Call your doctor for medical advice about side effects. You may report side effects to Viona Pharmaceuticals Inc. at 1-888-304-5011 or FDA at 1-800-FDA-1088 or www.fda.gov/medwatch.

Adverse reactions to sucralfate in clinical trials were minor and only rarely led to discontinuation of the drug. In studies involving over 2,700 patients treated with sucralfate tablets, adverse effects were reported in 129 (4.7%).

Constipation was the most frequent complaint (2%). Other adverse effects reported in less than 0.5% of the patients are listed below by body system:

Post-marketing cases of hypersensitivity have been reported with the use of sucralfate tablets, including dyspnea, lip swelling, pruritus, rash, and urticaria.

Cases of anaphylactic reactions, bronchospasm, laryngeal edema, edema of the mouth, pharyngeal edema, respiratory tract edema and swelling of the face have been reported with an unknown oral formulation of sucralfate. 

Bezoars have been reported in patients treated with sucralfate.  The majority of patients had underlying medical conditions that may predispose to bezoar formation (such as delayed gastric emptying) or were receiving concomitant enteral tube feedings.

Inadvertent injection of insoluble sucralfate and its insoluble excipients has led to fatal complications, including pulmonary and cerebral emboli. Sucralfate is not intended for inteavenous administration.

Sucralfate tablets, USP contain sucralfate USP and sucralfate is an α-D-glucopyranoside, β-D fructofuranosyl-, octakis-(hydrogen sulfate), aluminum complex.

Tablets for oral administration contain 1 g of sucralfate, USP.

Also contain: magnesium stearate, microcrystalline cellulose, and corn starch.

Therapeutic category: antiulcer.

Sucralfate is only minimally absorbed from the gastrointestinal tract. The small amounts of the sulfated disaccharide that are absorbed are excreted primarily in the urine. 

Although the mechanism of sucralfate's ability to accelerate healing of duodenal ulcers remains to be fully defined, it is known that it exerts its effect through a local, rather than systemic, action.

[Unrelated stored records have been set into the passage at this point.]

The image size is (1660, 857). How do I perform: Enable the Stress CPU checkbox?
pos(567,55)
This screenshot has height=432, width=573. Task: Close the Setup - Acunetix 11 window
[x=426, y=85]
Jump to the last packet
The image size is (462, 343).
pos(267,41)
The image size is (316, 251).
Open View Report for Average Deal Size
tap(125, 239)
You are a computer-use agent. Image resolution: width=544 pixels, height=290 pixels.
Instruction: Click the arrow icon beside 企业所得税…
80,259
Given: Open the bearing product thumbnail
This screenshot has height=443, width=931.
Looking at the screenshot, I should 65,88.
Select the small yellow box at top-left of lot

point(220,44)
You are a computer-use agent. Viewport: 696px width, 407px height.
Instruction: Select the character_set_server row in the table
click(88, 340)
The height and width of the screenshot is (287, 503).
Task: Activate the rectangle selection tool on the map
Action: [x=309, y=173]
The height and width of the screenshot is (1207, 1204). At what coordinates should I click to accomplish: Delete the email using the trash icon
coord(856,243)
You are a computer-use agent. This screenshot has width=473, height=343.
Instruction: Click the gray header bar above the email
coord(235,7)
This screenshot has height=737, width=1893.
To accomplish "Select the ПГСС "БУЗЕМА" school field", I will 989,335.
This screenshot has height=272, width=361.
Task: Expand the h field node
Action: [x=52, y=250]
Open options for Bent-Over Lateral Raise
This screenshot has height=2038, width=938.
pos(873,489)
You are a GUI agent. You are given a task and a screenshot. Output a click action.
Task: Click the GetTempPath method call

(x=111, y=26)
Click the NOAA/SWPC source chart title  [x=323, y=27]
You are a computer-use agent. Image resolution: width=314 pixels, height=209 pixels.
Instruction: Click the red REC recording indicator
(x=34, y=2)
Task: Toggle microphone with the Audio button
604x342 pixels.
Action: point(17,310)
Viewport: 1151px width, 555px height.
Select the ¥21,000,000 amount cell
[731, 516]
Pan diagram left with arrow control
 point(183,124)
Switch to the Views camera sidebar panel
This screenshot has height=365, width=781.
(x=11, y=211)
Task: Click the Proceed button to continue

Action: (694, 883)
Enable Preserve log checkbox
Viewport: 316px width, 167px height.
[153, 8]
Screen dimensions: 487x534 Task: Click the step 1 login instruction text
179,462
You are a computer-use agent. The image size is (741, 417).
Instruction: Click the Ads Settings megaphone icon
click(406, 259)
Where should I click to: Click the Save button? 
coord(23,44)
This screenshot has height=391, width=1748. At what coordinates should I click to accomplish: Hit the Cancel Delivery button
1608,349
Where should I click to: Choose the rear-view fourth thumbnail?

The following observations also appear pertinent:  

1.  Studies in human subjects and with animal models of ulcer disease have shown that sucralfate forms an ulcer-adherent complex with proteinaceous exudate at the ulcer site.

2.  In vitro, a sucralfate-albumin film provides a barrier to diffusion of hydrogen ions.

3.  In human subjects, sucralfate given in doses recommended for ulcer therapy inhibits pepsin activity in gastric juice by 32%.

4.  In vitro, sucralfate adsorbs bile salts.

These observations suggest that sucralfate's antiulcer activity is the result of formation of an ulcer-adherent complex that covers the ulcer site and protects it against further attack by acid, pepsin, and bile salts. There are approximately 14 to 16 mEq of acid-neutralizing capacity per 1 g dose of sucralfate.